Après une semaine de navigation au près, de négociation laborieuse avec un anticyclone de Sainte-Hélène récalcitrant, le peloton a enfin retrouvé le plaisir de la glisse par vents portants. Mais aussi le stress inhérent à la vitesse.

A l'heure de passer aux choses sérieuses, de plonger vers ce fascinant Grand Sud qui donne des frissons au sens propre et au sens figuré, la tête de la flotte, emmenée par Sébastien Josse, cavale à 15 nœuds (28 km/h) de moyenne dans les quarantièmes rugissants. Un rythme soutenu qui use les hommes et les machines. «Je suis assez fatigué car j'ai beaucoup manœuvré ces dernières heures. J'ai empanné cette nuit et affalé le gennaker [grande voile d'avant] ce matin. Ça devenait un peu chaud dans ces conditions», racontait Josse hier après-midi. «J'ai actuellement entre 23 et 28 nœuds de vent, et ces grandes voiles de portant sont vraiment difficiles à tenir quand ça souffle fort. Je navigue maintenant sous voilure réduite. C'est toujours rapide et surtout bien plus stable. Cela va me permettre de prendre un peu de repos.»

Les écarts, qui s'étaient réduits à peau de chagrin ces derniers jours au cours d'une intense régate au contact, se sont à nouveau creusés un peu. Josse possède une avance de 44 milles (81 km) sur son premier poursuivant, l'inépuisable Loïck Peyron.

Finalement, le délicat passage de l'anticyclone de Sainte-Hélène, qui a sérieusement freiné les premiers, n'aura pas complètement bouleversé le classement. Leaders de la première heure, Josse et Peyron sont les premiers à avoir touché la bascule du vent pour filer sur l'autoroute des dépressions australes.
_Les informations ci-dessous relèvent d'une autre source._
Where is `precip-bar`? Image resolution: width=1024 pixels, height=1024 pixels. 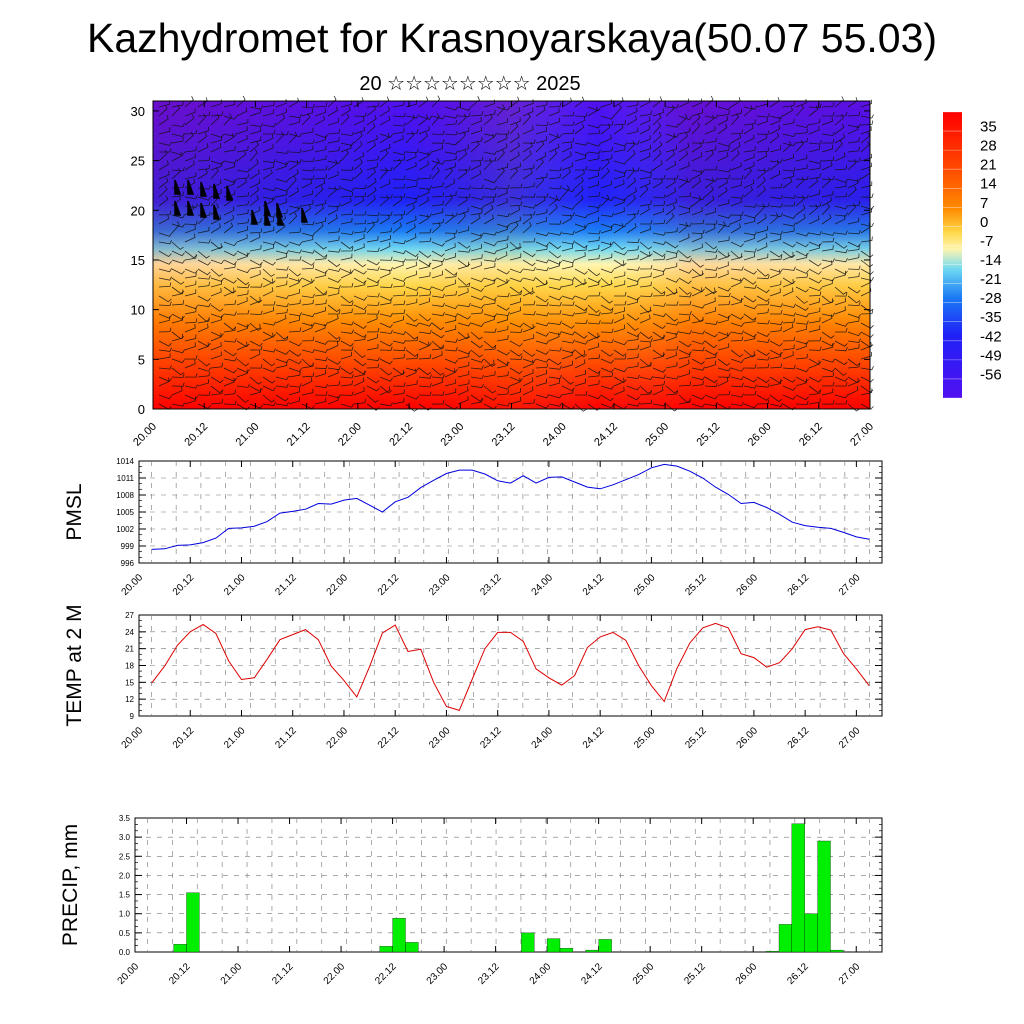
precip-bar is located at coordinates (811, 933).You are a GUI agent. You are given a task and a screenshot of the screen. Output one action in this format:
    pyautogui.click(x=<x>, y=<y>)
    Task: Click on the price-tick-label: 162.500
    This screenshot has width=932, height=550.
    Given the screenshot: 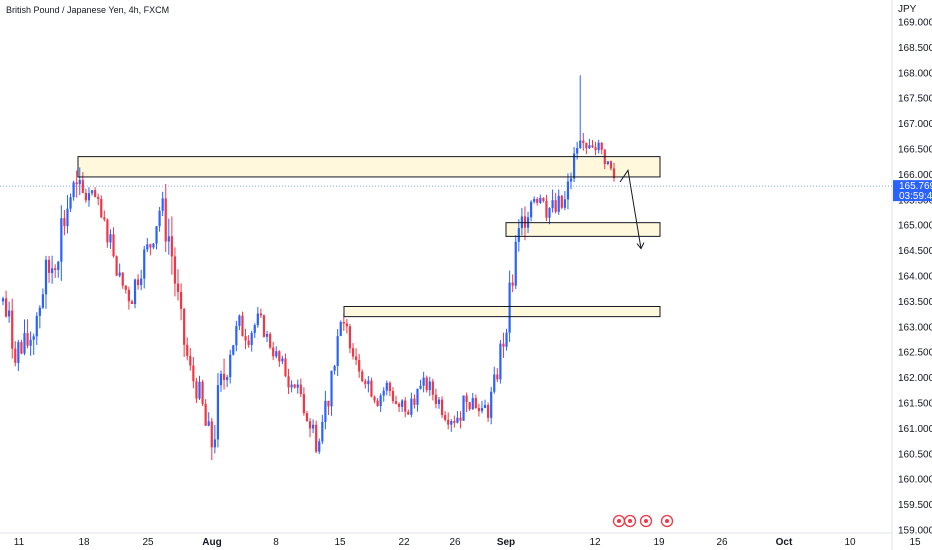 What is the action you would take?
    pyautogui.click(x=915, y=354)
     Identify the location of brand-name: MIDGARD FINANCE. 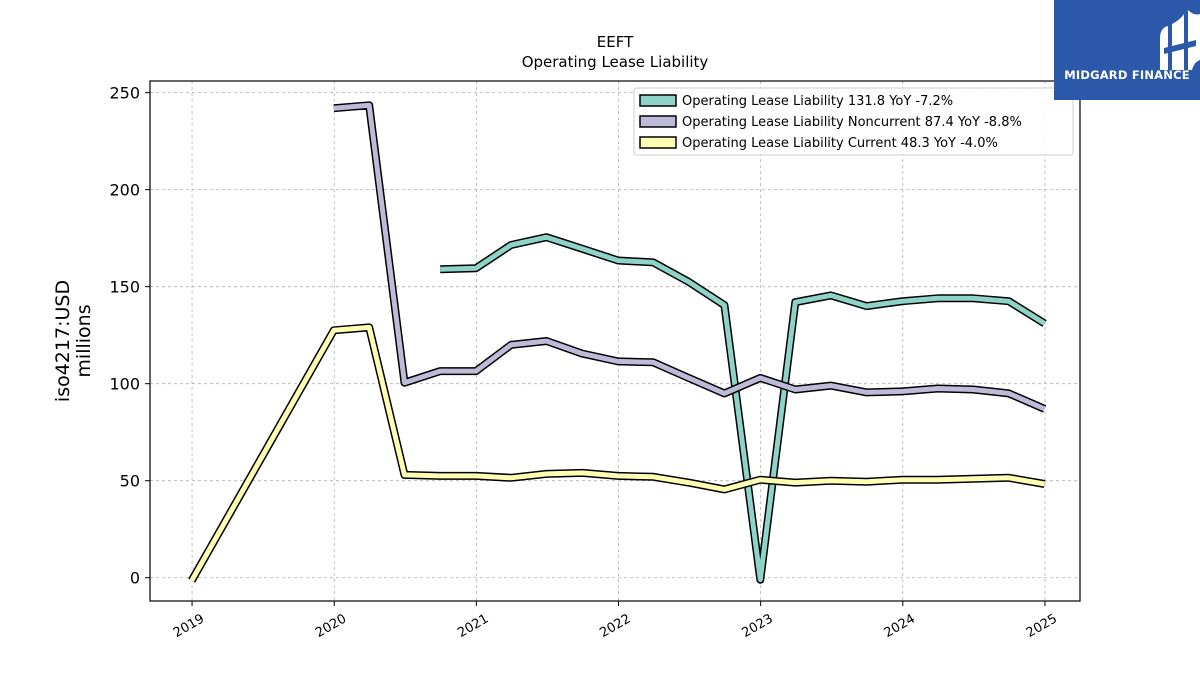
(1127, 75).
Derrière eux, en revanche, les choses ont bougé. Yann Eliès et Roland Jourdain se sont hissés respectivement aux 3e et 4e places. Jean-Pierre Dick a rétrogradé.

Ce resserrement de la flotte aura permis d'assister à de fulgurantes progressions. A commencer par celle de Michel Desjoyeaux. Le vainqueur de l'édition 2000, revenu aux Sables-d'Olonne le lendemain du départ pour réparer, est remonté à la 11e place et n'est plus qu'à 200 milles du premier. Son statut de chasseur le contraint à naviguer un cran au-dessus des autres. Au passage, il a d'ailleurs brûlé la politesse à Dominique Wavre.

L'autre remontée spectaculaire est celle de Bernard Stamm, le plus rapide de la flotte depuis plusieurs jours. Au moment de s'élancer à nouveau après son arrêt au stand, le Vaudois voguait à la 25e place et accusait un retard de 1500 milles. Il est désormais 19e à 717 milles. Comme Desjoyeaux, il n'hésite pas à appuyer sur le champignon. Alors que certains, devant, songent à mettre la pédale douce, craignant de finir dans le rouge.I.M.